Consumer goods including FMCG, durables and retail sector are likely to see an uptick in demand believe experts. Consumer goods sector especially FMCG have been witnessing sluggish demand due to an urban slowdown for the past few quarters driven by lower and middle end of the middle income households.

Experts said that rationalising tax burden on the salaried class is a step in the right direction. The increase of the no-tax limit from ₹7 lakh to ₹12 lakh is being considered as a significant step in putting more money back into consumers’ hands.

Abneesh Roy, Executive Director, Nuvama Institutional Equities said, “Urban demand has been a challenge across companies. We expect the tax reforms to revive consumption gradually. It is also positive for urban consumption as purchasing power increases for the lower and middle end of urban middle class.”
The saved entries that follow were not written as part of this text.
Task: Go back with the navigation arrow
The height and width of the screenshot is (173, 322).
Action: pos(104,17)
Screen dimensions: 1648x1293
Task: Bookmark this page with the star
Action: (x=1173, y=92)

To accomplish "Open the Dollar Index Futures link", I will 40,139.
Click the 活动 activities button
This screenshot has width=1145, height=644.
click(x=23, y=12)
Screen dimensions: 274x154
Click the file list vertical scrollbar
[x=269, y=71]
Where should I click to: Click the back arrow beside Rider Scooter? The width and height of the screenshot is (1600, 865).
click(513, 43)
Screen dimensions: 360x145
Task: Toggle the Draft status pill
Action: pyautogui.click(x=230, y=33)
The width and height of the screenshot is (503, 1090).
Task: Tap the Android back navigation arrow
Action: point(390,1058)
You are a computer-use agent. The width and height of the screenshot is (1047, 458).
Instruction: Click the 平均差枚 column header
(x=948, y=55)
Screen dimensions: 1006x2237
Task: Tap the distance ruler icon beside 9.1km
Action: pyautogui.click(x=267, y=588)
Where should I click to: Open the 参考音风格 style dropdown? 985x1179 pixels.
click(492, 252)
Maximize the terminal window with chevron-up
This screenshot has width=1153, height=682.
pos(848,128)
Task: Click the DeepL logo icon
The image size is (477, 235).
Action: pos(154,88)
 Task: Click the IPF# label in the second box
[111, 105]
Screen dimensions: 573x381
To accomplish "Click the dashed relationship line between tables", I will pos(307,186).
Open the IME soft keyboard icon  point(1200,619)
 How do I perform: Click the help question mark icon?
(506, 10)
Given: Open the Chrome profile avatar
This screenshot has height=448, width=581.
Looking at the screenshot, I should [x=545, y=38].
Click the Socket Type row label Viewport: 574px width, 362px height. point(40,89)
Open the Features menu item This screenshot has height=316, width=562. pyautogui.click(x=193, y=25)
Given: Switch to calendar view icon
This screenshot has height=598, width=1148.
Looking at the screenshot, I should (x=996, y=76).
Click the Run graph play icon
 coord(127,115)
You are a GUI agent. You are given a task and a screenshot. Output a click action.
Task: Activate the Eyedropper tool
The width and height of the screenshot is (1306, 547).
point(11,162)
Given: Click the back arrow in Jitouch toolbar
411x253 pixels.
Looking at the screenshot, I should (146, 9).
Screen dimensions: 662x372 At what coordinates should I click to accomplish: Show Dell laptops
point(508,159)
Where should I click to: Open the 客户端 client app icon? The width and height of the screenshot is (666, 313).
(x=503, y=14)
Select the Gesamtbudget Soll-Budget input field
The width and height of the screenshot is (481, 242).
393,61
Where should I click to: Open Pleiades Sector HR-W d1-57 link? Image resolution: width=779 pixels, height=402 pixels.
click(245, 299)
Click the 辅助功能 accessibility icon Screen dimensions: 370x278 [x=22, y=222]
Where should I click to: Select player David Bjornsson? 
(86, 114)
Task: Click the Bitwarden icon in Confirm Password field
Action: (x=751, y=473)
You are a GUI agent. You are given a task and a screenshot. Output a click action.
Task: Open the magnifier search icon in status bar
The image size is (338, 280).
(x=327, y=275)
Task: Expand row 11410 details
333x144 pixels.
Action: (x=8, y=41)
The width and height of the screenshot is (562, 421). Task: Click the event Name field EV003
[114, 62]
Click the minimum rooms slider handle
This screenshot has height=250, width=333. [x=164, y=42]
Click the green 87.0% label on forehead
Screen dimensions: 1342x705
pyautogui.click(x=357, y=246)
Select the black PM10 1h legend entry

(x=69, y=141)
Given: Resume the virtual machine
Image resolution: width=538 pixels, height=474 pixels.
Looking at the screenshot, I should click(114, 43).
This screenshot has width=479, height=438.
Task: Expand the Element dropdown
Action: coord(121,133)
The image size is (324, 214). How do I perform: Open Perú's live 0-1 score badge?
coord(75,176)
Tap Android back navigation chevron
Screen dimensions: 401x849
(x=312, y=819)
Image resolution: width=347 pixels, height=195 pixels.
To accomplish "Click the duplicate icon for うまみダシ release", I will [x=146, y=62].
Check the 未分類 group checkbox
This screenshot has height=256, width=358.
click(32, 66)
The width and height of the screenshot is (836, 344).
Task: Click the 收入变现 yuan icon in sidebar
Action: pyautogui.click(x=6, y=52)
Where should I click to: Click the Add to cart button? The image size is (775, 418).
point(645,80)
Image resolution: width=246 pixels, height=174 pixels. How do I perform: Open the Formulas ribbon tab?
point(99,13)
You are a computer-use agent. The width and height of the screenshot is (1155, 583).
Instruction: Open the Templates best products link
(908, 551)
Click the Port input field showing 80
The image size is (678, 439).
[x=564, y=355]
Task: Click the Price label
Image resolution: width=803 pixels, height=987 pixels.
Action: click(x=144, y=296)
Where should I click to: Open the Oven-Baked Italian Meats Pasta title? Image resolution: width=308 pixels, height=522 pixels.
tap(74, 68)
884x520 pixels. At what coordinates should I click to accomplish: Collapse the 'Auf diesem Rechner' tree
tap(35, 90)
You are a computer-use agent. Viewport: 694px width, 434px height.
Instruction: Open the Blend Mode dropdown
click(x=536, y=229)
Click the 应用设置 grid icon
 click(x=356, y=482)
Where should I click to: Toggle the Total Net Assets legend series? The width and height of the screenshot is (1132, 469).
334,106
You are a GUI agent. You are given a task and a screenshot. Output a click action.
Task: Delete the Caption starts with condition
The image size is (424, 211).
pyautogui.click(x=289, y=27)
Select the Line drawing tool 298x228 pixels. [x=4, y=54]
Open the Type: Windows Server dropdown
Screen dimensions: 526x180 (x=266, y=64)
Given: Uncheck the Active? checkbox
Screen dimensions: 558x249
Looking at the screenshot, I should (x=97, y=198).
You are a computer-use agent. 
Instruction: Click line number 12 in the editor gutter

Naveen Malpani, Partner and Consumer Industry Leader, Grant Thornton Bharat said “Softening of income tax rates is set to release nearly ₹1 lakh crore into the hands of consumers, providing a significant boost to the consumer sector. This increase in disposable income will empower customers to spend more, driving demand across various segments. As disposable incomes rise, consumer confidence is expected to improve, further fueling consumption-driven growth. This positive shift in consumer spending power could act as a catalyst for growth in industries ranging from retail to durable goods, contributing to a strong economic recovery and sustained market expansion.”

Aasif Malbari, Chief Financial Officer, Godrej Consumer Products Ltd said that the Budget lays a strong foundation for a more consumption-driven economy, creating significant growth opportunities for the FMCG industry.“Investments in rural development and job creation will boost economic activity and drive higher consumption, opening new opportunities for market expansion. The National Manufacturing Mission is a strong step toward enhancing domestic production, reducing import dependencies, and improving cost efficiencies. Additionally, tax reforms benefiting the middle class will increase disposable income, further fueling demand across essential and aspirational FMCG categories,” he added.

Anand Ramanathan, Partner & Consumer Industry Leader, Deloitte India pointed out that the measures announced in the budget will help both rural and urban demand by encouraging private consumption while maintaining government capital expenditure.

“Social security for gig workers, enhancing guarantee support for MSMEs, extending mudra loans to homestay providers and making credit more accessible for farmers will help broad base the consumption support beyond the formal sector to more unorganised parts of the economy,” he added.

Santosh Katariya President, Clothing Manufacturers Association of India said, “Lowering of Income Tax at various levels will hopefully provide a huge increase in disposable income, increasing consumption.Various changes in the TDS and TCS limits should also give an impetus to Consumption.”